Principe ha scritto:


> Si ma come giocano? Ibra e cavani davanti e pastore e Lucas tutti insieme ? Mah



Non si può?  L'hanno fatto con Lavezzi al posto di Cavani.

Cavani che si inserisce negli spazi su assist di Ibra. 

In carriera non ha mai avuto problemi a giocare con delle prime punte, se poi sono atipiche come Cavani, secondo me si può provare.
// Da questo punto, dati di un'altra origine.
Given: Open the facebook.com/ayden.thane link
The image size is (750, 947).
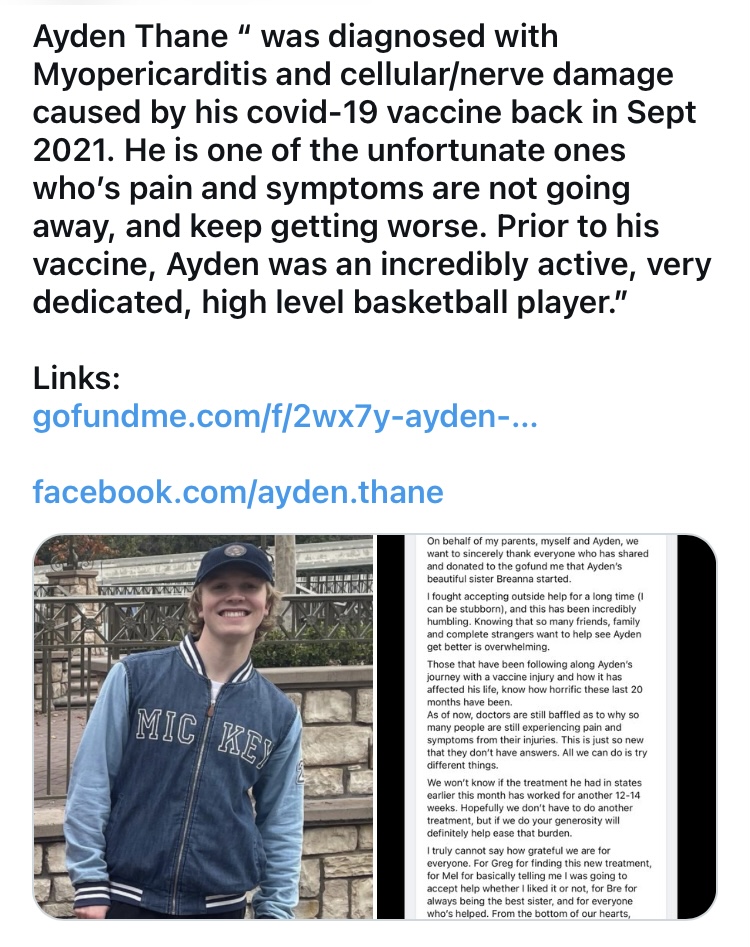Looking at the screenshot, I should pos(238,492).
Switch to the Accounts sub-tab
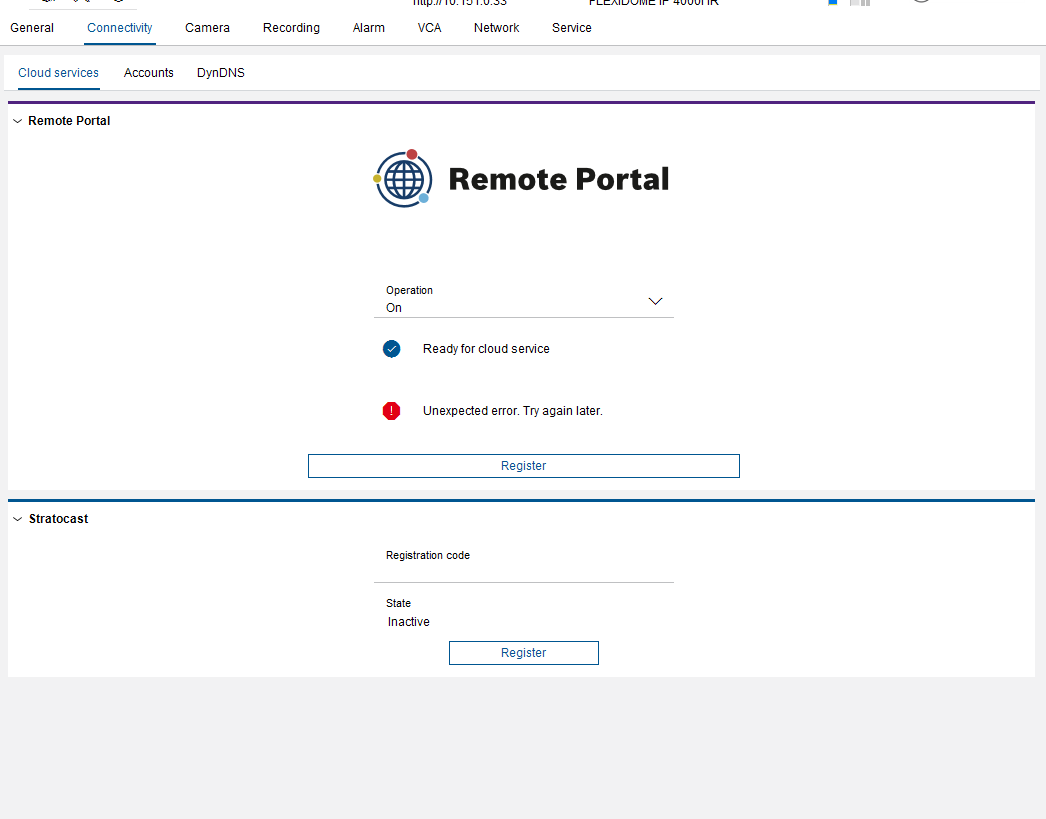The width and height of the screenshot is (1046, 819). click(x=149, y=73)

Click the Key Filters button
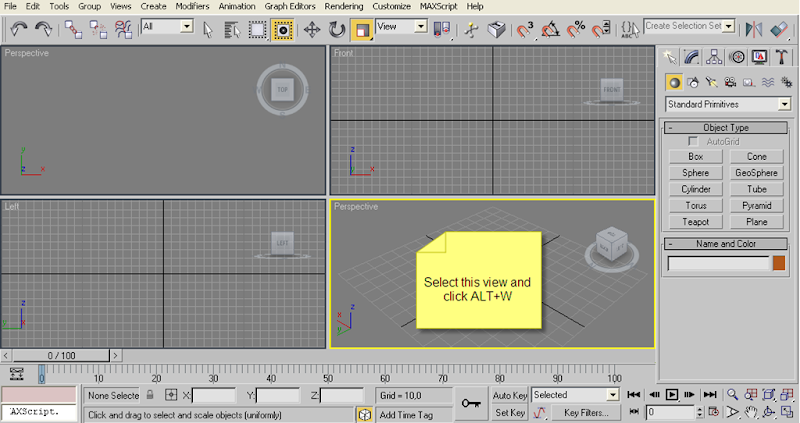(x=586, y=412)
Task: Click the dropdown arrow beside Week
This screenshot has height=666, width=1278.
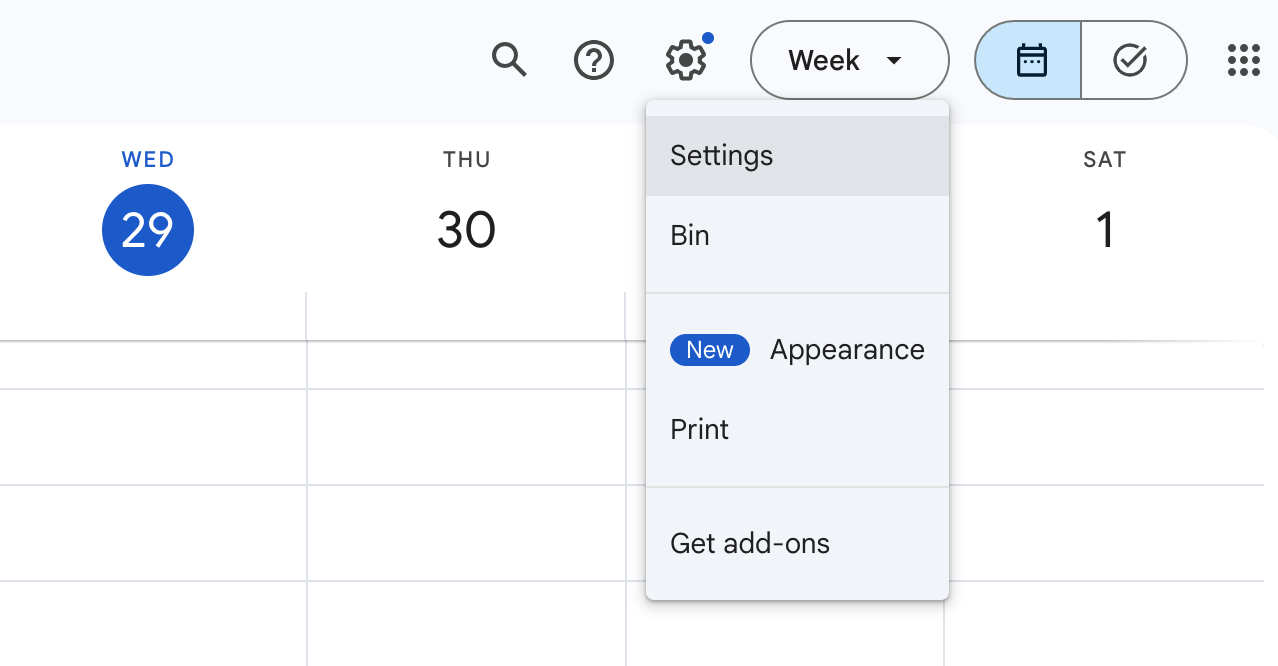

Quando Ibrahimovic si è mosso, l’ha fatto per guadagnare di più e/o per fare un salto in avanti, ma non ha mai rinunciato a un centesimo. 
Ajax-Juve
Juve (In B) – Inter
Inter - Barsà
Barsà – Milan (senza rimetterci nulla economicamente)
Milan – PSG (sempre senza rimetterci nulla economicamente)


----------



## Ale (4 Luglio 2013)

che fantasia che ha leopardo, vuole ricomporre la coppia di napoli lavazza cavani


----------



## Djici (4 Luglio 2013)

se la squadra gioca per cavani allora puo superare i 40 gol in campionato


----------



## admin (4 Luglio 2013)

*Per Cavani pronti 8 milioni di euro all'anno per 5 anni.*


----------



## jaws (4 Luglio 2013)

Ibrahimovic andrà al Chelsea


----------



## Now i'm here (4 Luglio 2013)

jaws ha scritto:


> Ibrahimovic andrà al Chelsea



il *Chelsea* sta cercando *Suarez*.


----------



## jaws (4 Luglio 2013)

Now i'm here ha scritto:


> il *Chelsea* sta cercando *Suarez*.



Suarez Ibrahimovic. Già me li immagino in coppia


----------



## DMZtheRockBear (4 Luglio 2013)

appena si muoverà cavani succederà il putiferio...mercato delle punte assurdo quest'anno:rooney,villa,suarez,ibra,torres..mamma mia


----------



## Dexter (4 Luglio 2013)

Ronaldinho_89 ha scritto:


> A me fa paura il Napoli con 64 milioni di euro sul mercato.
> 
> - - - Aggiornato - - -
> 
> ...


ricordo perfettamente quando per dare contro ad allegri contestavi il fatto che,se avessimo tenuto ibra,il faraone avrebbe fatto panca (giustamente direi),perchè allegri "non ci sa fare coi giovini". a quanto pare vedo che hai cambiato idea


----------



## 7AlePato7 (4 Luglio 2013)

Per me Ibra potrebbe pure tornare da noi... vendendo il faraone. Il problema è l'ingaggio.


----------



## SuperMilan (5 Luglio 2013)

Qualcuno dal PSG andrà via, e lo farà a pochi soldi. Ibra-Cavani è una coppia che ci può stare, ma almeno uno fra Lavezzi, Pastore e Lucas è di troppo. Secondo me va via Pastore. Menez nemmeno lo conto.


----------



## Hammer (5 Luglio 2013)

jaws ha scritto:


> Ibrahimovic andrà al Chelsea



Spero vivamente che non sia così


----------



## Djici (5 Luglio 2013)

4231 con lavezzi sulla sinistra, ibra dietro a cavani e lucas sulla destra.
con pastore prima riserva di ibra, lavezzi e cavani (ovviamente spostando ibra in avanti).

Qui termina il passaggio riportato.